I held the mistaken view that this war would soon be over. But it is plain that we are fighting an enemy overwhelmingly strong, who is setting all laws, human and divine, at defiance. I want to measure our patriotism, my own, yours, everybody's; but I do so in fear and trembling."

Fancy, outwardly calm, presenting the impa.s.sive mask of the well-trained servant, became conscious of tingling and throbbing pulses. A strong man appeals most strenuously to the sympathy of a woman, when he permits her to have a glimpse of his weakness. She spoke impulsively, quite forgetting her "place," as she told herself afterwards.

"You be thinking of Mr. Edward."

It was a flash of intuition.

The Parson had four stout sons, but Teddy, the youngest, was his Benjamin. Teddy and Joyce had inherited from Mrs. Hamlin joyous temperaments. The other sons resembled their father. All of them were "doing well" in a worldly sense. The eldest was a don at Cambridge, Fellow and Tutor of his College. The others were in business, climbing hand over hand the commercial ladder. Teddy, with not so good a start as his brothers, had entered the Railway Service. Since Fancy's arrival at the Vicarage he had spent a too short holiday at home. His jolly, unaffected ways captivated Fancy instantly. Life, as the maids put it, entered a dull house and filled it with sunshine. Teddy brought with him to Nether-Applewhite wonderful news. He had been offered and had accepted a billet worth four hundred a year--startling advancement for so young a man. His unaffected joy in his own good fortune warmed all sympathetic hearts.

The Parson looked up sharply.

"Yes," he answered curtly. He had finished breakfast, but still sat at table. Fancy saw that he was nervously crumbling a small piece of bread.

"But Mr. Edward won't have to go, sir."

Hamlin hesitated. But, inviting confidence, he was not the man to withhold it churlishly. He said slowly:

"Between ourselves, Fancy, Mr. Edward wishes to go. I have a letter from him this morning, asking for my advice on the subject. It means, for him and me, a great sacrifice."

Fancy gasped.

"Oh, dear! You'll never let him go--surely?"

Hamlin rose, a tall, gaunt figure.

"My patriotism," he said grimly, "is not quite so lively, Fancy, as it was last night."

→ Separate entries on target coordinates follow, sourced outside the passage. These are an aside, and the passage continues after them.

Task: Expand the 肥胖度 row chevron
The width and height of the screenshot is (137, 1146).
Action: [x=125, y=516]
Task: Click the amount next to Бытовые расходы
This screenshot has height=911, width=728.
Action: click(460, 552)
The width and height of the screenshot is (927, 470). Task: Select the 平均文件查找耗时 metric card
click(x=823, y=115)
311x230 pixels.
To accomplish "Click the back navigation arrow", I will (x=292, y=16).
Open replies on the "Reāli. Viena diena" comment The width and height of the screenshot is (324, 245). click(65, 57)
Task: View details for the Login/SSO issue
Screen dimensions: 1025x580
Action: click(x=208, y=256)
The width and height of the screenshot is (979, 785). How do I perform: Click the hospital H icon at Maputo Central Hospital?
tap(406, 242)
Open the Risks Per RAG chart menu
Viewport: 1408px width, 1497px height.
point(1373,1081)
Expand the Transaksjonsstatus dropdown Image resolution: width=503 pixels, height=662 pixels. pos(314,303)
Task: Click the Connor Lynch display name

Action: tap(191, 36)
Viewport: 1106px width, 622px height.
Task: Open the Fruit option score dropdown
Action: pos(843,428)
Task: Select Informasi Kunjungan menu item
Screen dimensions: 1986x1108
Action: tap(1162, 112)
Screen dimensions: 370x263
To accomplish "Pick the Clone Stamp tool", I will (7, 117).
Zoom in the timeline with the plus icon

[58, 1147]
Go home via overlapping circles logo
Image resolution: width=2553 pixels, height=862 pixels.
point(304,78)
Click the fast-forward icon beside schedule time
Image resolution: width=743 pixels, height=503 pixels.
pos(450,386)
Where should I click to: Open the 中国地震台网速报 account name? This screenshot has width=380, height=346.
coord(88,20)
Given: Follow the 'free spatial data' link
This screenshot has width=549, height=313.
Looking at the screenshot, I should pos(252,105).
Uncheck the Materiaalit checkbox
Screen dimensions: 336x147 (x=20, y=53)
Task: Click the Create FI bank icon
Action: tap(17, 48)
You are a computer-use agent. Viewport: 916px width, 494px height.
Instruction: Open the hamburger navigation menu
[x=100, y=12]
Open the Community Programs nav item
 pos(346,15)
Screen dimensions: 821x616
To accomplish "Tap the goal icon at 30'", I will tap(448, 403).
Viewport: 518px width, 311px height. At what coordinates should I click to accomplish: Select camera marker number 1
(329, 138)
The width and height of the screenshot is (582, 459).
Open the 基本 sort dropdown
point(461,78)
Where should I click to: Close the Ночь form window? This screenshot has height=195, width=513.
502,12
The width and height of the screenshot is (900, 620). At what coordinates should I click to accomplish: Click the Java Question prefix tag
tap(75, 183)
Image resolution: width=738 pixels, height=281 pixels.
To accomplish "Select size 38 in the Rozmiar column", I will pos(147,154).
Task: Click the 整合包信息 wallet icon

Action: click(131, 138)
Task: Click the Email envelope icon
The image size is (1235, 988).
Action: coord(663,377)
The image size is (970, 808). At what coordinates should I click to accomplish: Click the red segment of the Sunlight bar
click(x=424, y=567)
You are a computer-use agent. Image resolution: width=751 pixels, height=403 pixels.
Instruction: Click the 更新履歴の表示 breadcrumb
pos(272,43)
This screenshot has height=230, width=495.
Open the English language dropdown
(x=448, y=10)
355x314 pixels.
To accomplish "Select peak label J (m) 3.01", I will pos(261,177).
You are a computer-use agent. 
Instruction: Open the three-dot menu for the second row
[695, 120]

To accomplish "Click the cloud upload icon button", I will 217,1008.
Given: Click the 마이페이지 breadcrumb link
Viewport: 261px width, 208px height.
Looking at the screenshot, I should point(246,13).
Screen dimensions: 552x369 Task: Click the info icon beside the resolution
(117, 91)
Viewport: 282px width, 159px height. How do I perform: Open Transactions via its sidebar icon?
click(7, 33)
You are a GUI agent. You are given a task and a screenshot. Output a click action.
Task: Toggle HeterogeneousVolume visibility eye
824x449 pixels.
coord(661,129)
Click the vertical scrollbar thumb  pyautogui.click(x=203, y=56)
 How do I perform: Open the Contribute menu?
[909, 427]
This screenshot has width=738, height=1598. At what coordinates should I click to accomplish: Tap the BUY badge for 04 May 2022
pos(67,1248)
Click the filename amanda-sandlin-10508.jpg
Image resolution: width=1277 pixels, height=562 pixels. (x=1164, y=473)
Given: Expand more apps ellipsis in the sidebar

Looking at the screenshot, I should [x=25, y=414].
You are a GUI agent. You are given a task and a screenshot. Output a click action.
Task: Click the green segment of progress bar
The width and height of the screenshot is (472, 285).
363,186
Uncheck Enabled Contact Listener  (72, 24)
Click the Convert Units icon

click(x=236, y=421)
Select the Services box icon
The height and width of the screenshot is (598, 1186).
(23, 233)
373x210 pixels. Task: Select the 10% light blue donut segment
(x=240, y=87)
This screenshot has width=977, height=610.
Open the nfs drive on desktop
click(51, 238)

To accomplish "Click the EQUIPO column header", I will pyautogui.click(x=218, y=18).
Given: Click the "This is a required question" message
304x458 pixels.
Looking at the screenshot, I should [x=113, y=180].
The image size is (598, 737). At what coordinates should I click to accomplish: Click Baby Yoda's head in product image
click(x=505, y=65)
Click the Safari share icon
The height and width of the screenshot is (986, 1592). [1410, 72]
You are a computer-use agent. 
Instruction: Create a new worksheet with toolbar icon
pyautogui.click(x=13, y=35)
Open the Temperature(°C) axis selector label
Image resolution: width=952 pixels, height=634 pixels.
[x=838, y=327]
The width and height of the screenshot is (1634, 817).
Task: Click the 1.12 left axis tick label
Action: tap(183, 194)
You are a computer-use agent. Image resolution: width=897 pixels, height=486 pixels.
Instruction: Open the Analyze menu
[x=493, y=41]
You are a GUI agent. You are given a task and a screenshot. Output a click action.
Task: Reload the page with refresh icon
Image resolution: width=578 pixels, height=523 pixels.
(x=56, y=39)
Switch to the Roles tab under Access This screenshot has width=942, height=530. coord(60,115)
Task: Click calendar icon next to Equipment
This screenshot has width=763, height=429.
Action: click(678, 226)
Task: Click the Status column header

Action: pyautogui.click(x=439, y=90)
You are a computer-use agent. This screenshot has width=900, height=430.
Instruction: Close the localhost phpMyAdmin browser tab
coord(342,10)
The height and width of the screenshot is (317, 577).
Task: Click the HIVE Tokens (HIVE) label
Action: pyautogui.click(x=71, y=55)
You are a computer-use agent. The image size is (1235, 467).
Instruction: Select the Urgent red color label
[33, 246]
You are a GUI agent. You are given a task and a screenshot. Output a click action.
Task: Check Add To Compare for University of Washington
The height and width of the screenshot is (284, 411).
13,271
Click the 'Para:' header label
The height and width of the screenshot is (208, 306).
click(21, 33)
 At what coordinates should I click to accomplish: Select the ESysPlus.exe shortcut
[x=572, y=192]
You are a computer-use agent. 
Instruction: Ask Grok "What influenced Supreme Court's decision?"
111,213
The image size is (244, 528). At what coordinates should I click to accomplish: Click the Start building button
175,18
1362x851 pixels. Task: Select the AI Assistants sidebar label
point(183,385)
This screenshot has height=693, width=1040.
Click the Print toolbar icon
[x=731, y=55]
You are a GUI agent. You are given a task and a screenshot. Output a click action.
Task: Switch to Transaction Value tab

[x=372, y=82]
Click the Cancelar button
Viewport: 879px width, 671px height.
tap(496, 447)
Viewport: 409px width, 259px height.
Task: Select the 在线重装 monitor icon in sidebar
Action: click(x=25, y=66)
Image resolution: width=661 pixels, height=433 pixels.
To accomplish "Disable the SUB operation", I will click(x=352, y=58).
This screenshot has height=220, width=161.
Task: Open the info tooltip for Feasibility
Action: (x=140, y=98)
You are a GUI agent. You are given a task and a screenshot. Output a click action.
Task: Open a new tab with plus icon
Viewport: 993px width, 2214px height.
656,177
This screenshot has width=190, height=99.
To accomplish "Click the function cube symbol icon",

He went out of the room. Fancy began to clear away the breakfast things, much troubled, sorely perplexed, alive to her finger-tips with the dismal consciousness that life had become suddenly confoundingly difficult. If Alfred took a notion to enlist, and if he consulted her about it, as surely he would, to what sort of strain would her patriotism be subjected? She, too, approached the question in fear and trembling. At the moment "things," as she vaguely expressed it, were going better and better for Alfred. War seemed to have oiled all commercial wheels. On Sundays her happy swain soared into an empyrean of prosperity and opulence where he sat enthroned high above her, talking exuberantly of a future she dared not envisage. The good fellow a.s.sured her that the Germans would soon be on the run, with English sabres hewing them down, with English bayonets in their fat backs. Would such a man, travelling at excess speed into Tom Tiddler's Ground, fingering daily larger and ever larger pieces of silver and gold, stop suddenly and abandon everything?

He might.

If patriotism seized him, as it had seized Mr. Edward, the strangling grip would choke ambition, self-interest, and woman's love.

She told herself miserably that Mr. Edward would go. More, his father would not raise a finger to stop him. As the Parson left the dining-room, she guessed that his decision had been made already.

Within a week it became common knowledge in the village that Mr. Edward Hamlin had enlisted in the Guards. He would appear amongst his father's parishioners in a private's kit, and salute respectfully his old friend, Captain Pomfret.

He was the first "gentleman" in those parts to relinquish fortune at the call of duty. And his shining example, so his father perceived, had moved mountains of too solid flesh. As yet the great recruiting campaign had not begun.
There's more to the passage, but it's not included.